Non-white sports stars are adored for vaulting barriers, but off-field achievers are ignored

Apr 13,2001
Tiger Woods has claimed the trophy in the Masters tournament in the United States. Although no Korean players competed in that tournament, many Korean viewers stayed up until late at night to watch the tournament on television, and the Korean press gave his victory extensive coverage - so much so that some readers even thought his achievement was given too much space. But it is understandable, given that Mr. Woods is the most masterful golfer in the sport's history, achieving the unprecedented feat of holding the title in all four of golf's major professional championships simultaneously.

Why are people so enthusiastic about Tiger? First, there is his talent, which seems almost superhuman. He is strong across the range of golf skills: the drive, iron shot, chip shot and putting. He also possesses a composure that seems beyond his years. His skills and personality alone make him worthy of the title of world's best golfer.

But Tiger's greatness shines even brighter when considered in the light that he has risen to the top of a sports dominated by white players. Augusta National Golf Club, where the U.S. Masters was held, is notorious for its exclusion of non-white players. It is managed under a membership system and has just one black member. Tiger's victory becomes truly sensational and symbolic in this context.

It is against this backdrop that Koreans' jubilation over the stunning careers of Pak Se-ri and Park Chan-ho can be understood. It was something to celebrate indeed when Ms. Pak, a young Korean golfer who decisively advanced through the U.S. professional golf tours, rose to the top. Koreans cheered - not only for her talent, but also because she broke down the barriers to become a world-class player.

It would be an exaggeration to describe Park Chan-ho as the best baseball player in the world. But still, it is worth sacrificing morning sleep to watch him strike out some of the world's top baseball players. He has advanced into the Major Leagues, which had been considered difficult for Koreans to accomplish.
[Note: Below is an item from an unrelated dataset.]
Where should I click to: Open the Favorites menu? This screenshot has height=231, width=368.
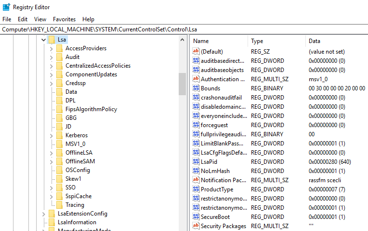click(x=64, y=19)
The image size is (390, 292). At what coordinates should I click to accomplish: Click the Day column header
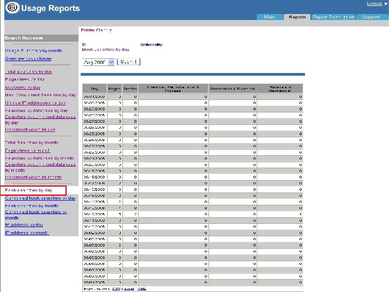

Being the best in the world is worthy of congratulations. Moreover, when a person overcomes all sorts of barriers and hardship to get there, the achievement is twice as impressive.

Another Korean is waiting to make his mark in the global arena. It is possible that a Korean may become president of the International Olympic Committee, a council of towering stature in world sports.

Kim Un-yong, president of the Korea Sports Council and executive board member of IOC, is making a bid for the IOC presidency. It is exciting to see a Korean aspiring to be the president of IOC. All presidents of the IOC have been Europeans or Americans, starting from Pierre De Coubertin the "creator of the modern Olympic Games" to Juan Antonio Samaranch, who currently holds the post and will be stepping down in July.

Considered one of the committee's power brokers, Mr. Kim is the first Korean, Asian and non-white to seek the presidency of the IOC. The attempt alone is worthy of celebration.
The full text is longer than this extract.